Other industry leaders don’t think prices will fall as low as Gendron estimates, but most think they will go down.
Hemp, the biggest agricultural crop in the Rogue Valley, is grown for CBD, or cannabidiol, but Gendron said cultivators are hard at work perfecting other strains that read like an alphabet soup of cannibinoid molecules.
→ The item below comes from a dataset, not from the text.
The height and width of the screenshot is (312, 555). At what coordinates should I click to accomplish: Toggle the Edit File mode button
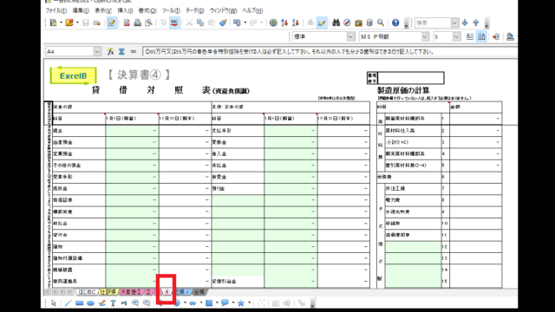112,23
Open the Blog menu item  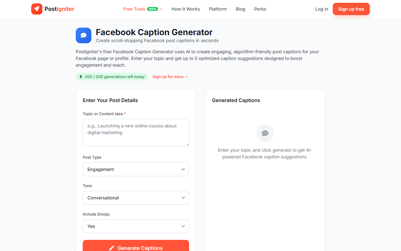click(240, 9)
Cannabis plants contain more than 100 cannabinoids, which some studies suggest result in various health benefits as they react with the human body’s endocannabinioid system.
Cannabigerol, or CBG, is the chemical parent of THC and CBD, according to Leafly.com, and it seems to be the next big thing in the hemp world. Some research suggest CBG helps with glaucoma, inflammatory bowel disease, Huntington’s disease and cancer. Many of the studies of CBG are from Europe.
While CBG is coming into focus on the hemp horizon, Gendron said he’s told producers to get ready for plummeting pricing and to make sure they’ve got buyers lined up before they get their plants in the ground.